* _REQUIRED ACTION_:
Return the records below verbatim, starting at their first line and ending at the line that contains "fill-dropdown-icon: ▾ is", with both of those lines included.
=== SUPPLIED DATA ===
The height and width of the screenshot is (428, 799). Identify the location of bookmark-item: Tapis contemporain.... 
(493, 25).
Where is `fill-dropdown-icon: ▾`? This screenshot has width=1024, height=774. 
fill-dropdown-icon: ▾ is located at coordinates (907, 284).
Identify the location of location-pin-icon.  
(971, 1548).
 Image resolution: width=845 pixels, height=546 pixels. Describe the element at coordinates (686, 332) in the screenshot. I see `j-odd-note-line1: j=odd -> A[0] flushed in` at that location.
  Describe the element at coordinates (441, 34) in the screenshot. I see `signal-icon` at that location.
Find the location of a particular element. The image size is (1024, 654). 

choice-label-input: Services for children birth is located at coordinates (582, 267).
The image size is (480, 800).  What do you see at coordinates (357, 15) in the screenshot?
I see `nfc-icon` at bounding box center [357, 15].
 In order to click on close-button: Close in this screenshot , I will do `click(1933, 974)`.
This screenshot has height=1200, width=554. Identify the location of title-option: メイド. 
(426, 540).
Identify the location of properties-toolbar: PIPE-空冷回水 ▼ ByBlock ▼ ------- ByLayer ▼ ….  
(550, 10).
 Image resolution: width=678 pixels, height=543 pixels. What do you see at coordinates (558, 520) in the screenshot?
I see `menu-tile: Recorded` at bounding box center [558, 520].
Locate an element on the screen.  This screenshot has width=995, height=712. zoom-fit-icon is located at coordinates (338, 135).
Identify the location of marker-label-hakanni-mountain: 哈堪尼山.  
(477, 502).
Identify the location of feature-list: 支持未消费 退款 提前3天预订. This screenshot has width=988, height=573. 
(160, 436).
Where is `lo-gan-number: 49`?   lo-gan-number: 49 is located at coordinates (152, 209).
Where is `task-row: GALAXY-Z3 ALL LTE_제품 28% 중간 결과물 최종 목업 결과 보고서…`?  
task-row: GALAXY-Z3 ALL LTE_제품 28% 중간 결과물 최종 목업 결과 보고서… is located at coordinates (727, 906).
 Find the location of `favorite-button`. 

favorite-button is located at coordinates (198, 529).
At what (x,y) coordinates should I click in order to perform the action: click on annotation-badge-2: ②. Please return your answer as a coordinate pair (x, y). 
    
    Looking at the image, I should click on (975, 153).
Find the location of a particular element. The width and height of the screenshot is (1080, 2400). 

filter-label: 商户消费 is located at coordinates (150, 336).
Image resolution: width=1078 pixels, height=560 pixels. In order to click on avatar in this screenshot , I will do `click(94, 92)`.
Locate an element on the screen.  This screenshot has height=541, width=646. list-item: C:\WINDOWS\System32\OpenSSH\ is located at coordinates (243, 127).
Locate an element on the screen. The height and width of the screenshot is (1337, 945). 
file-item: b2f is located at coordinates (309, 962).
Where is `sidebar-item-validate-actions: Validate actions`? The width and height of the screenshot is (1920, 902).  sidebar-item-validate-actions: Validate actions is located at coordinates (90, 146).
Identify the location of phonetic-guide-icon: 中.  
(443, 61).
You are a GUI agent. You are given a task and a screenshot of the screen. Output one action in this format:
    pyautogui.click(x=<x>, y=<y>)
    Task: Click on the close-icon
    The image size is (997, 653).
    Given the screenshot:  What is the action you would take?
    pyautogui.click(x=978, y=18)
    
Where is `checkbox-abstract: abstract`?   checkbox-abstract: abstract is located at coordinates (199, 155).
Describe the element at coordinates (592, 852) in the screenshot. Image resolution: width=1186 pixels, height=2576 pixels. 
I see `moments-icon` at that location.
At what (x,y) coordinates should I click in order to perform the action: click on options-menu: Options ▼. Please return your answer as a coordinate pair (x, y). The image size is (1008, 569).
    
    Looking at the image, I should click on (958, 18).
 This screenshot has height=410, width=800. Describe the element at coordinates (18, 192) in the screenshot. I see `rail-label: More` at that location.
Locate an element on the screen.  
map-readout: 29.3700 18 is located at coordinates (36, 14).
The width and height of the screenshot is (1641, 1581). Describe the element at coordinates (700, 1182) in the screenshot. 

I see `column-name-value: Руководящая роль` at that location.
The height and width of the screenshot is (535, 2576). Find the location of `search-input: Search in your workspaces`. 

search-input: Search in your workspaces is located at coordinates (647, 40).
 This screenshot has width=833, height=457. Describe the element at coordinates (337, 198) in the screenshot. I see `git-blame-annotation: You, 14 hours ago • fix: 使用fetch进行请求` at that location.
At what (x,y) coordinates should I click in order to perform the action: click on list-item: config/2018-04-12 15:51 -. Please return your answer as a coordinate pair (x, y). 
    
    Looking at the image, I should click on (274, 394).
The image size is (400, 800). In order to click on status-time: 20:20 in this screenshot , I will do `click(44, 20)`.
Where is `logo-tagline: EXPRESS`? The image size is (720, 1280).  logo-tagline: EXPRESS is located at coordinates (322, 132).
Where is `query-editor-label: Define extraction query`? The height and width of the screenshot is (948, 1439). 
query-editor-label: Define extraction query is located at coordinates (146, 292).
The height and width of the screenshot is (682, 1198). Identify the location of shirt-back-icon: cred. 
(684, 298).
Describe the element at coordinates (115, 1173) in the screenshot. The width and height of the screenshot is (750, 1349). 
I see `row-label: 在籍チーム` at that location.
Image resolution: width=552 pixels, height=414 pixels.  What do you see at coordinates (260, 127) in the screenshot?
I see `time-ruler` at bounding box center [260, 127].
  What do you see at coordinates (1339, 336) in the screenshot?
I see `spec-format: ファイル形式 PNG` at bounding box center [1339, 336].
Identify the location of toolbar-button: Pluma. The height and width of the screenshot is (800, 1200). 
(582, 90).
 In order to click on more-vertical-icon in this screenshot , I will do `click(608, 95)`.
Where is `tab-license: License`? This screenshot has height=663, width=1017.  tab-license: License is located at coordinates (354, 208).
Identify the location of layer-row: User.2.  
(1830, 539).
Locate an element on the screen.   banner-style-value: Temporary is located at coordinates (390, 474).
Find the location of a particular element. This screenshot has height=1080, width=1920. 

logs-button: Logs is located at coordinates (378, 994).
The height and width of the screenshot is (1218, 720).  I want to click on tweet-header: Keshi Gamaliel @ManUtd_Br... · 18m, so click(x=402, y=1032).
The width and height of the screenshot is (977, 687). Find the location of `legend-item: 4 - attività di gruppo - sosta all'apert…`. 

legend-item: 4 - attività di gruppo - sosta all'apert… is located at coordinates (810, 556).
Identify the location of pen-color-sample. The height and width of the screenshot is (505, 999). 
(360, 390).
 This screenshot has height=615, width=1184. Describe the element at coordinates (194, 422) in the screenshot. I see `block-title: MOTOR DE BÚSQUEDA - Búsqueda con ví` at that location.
===
* _TASK RESPONSE_:
The height and width of the screenshot is (428, 799). Identify the location of bookmark-item: Tapis contemporain.... 
(493, 25).
Where is `fill-dropdown-icon: ▾`? This screenshot has width=1024, height=774. 
fill-dropdown-icon: ▾ is located at coordinates (907, 284).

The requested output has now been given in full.